The configuration file is similar, to some degree, to the Pipewire configuration file:

rg@f41:~$ less /usr/share/wireplumber/wireplumber.conf
context.spa-libs = { ... }
context.modules = [ ... ]
wireplumber.profiles = { ... }
wireplumber.components = [ ... ]
wireplumber.components.rules = [ ... ]
wireplumber.settings.schema = { ... }

Sections spa-libs and modules import a few audio and Pipewire libraries. The profiles section defines a few basic profiles in terms of the offered features (audio/video/bluez). The components section loads a list of various functional parts from the modules. These can range from logging to Lua scripting engine and event hooks. Each component provides a specific feature. The settings section contains well-known multimedia settings with a detailed description. Configuration can be changed using wpctl or homedir drop-in configuration files.

Example

In the following example, we disable a specific feature of the main profile. Don’t forget to revert the change once tested.

cat <<EOF > ~/.config/wireplumber/wireplumber.conf.d/50.conf
wireplumber.profiles = {
main = {
hardware.video-capture = disabled
} }
EOF

rg@f41:~$ systemctl --user restart wireplumber.service

Interaction with Pipewire

Wireplumber interacts with Pipewire via metadata objects. Let’s use wpctl settings to change one of the well-known settings, like the default sink volume.

rg@f41:~$ wpctl settings device.routes.default-sink-volume 0.23
rg@f41:~$ pw-metadata -n sm-settings 0 device.routes.default-sink-volume
Found "sm-settings" metadata 36
update: id:0 key:'device.routes.default-sink-volume' value:'0.23' type:'Spa:String:JSON'
...

Notice that using pw-metadata shows Pipewire has the updated value for this setting. To make the setting persistent across restarts, we can save it in the Wireplumber persistent state.

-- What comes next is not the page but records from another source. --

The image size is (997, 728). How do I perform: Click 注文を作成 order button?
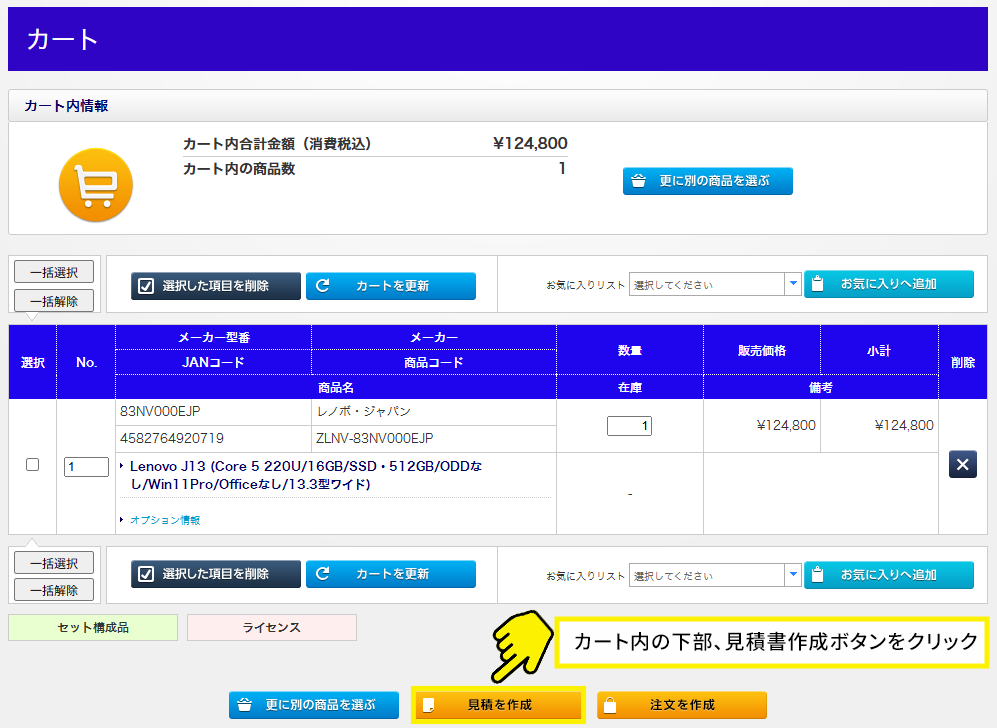681,705
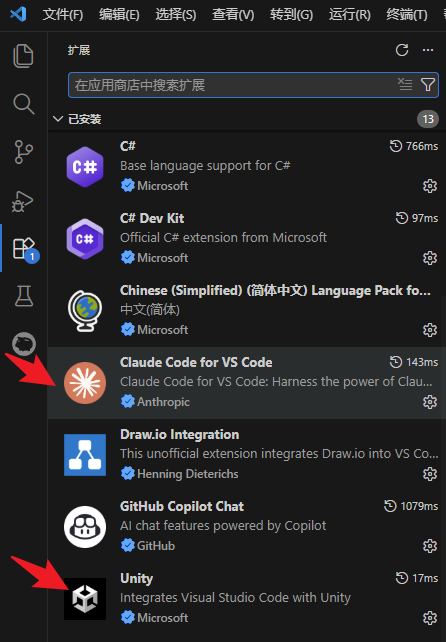Open manage gear dropdown for C# Dev Kit
The height and width of the screenshot is (642, 446).
[430, 258]
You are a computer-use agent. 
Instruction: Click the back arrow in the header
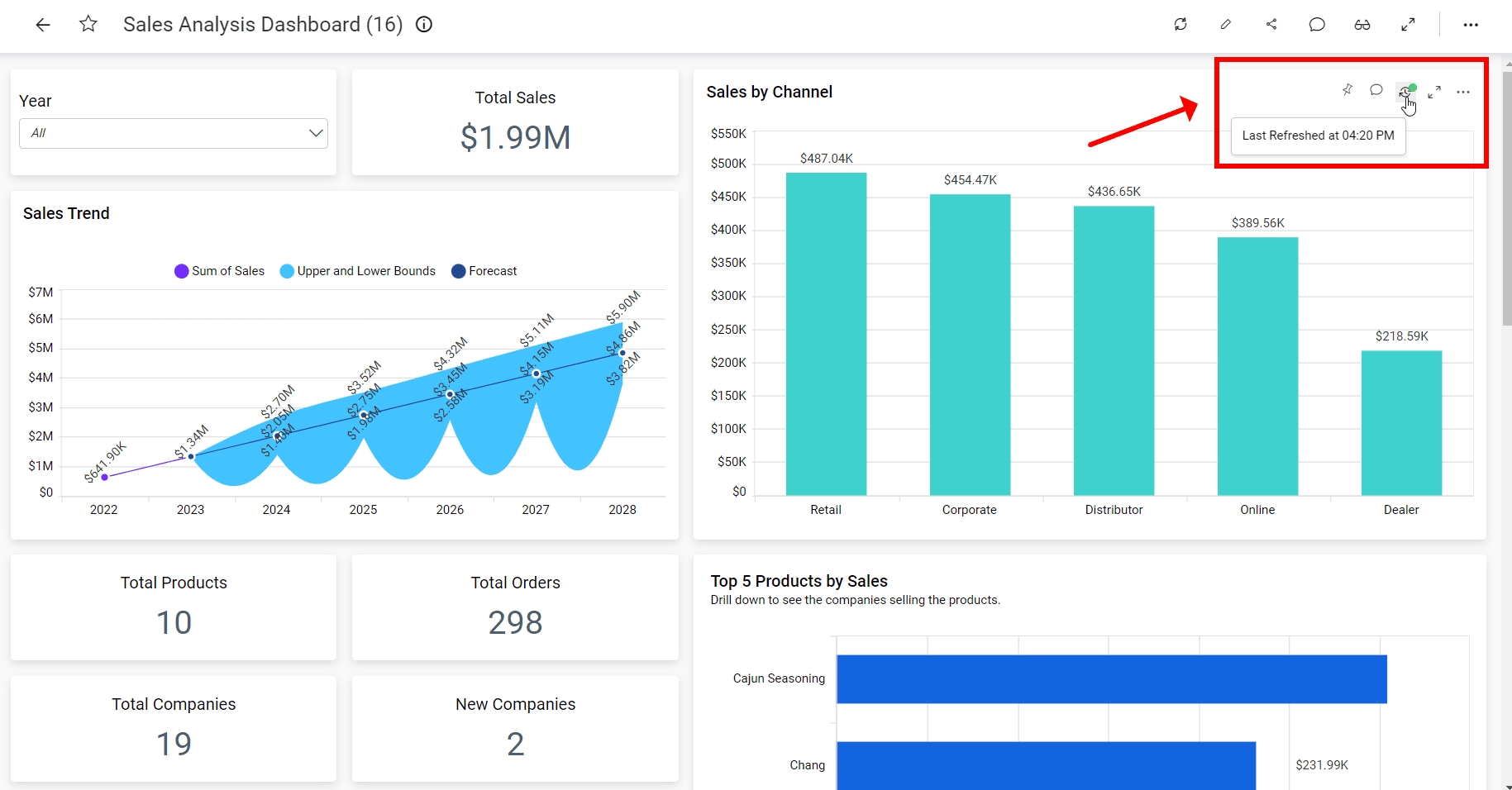pos(43,25)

rg@f41:~$ wpctl settings --save device.routes.default-sink-volume 0.23
rg@f41:~$ cat ~/.local/state/wireplumber/*
device.routes.default-sink-volume=0.23
...

It is worth your time to investigate all the other saved properties. You will find the current sink volume. You will also find some client or application-specific settings. The same is true for interaction with gnome-sound-panel. When you change the GUI volume, you should see the updated value saved in the state folder. When you change the default sink from speaker to headset, you should see this reflected in the wpctl status output.

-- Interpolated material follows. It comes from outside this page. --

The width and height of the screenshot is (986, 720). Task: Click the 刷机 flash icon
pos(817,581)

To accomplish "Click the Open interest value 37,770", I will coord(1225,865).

It would also be beneficial to look over the Lua scripts to understand the logic behind their actions and perhaps to find templates that you can use as examples for your own configurations.

Lua Scripting

It is worth mentioning a little bit about the scripts. Lua is a simple and easy-to-learn scripting language. The scripts, in many cases, are importing some shared objects (i.e. spa-plugins) that provide the ability to orchestrate the Pipewire graph. In this way, a more complex logic is achievable. Check media-role-nodes.conf for an example of such logic. There media streams are grouped by roles and assigned to virtual sinks with different priorities for gaming, multimedia, voice assistant, navigation, emergency alarms, etc.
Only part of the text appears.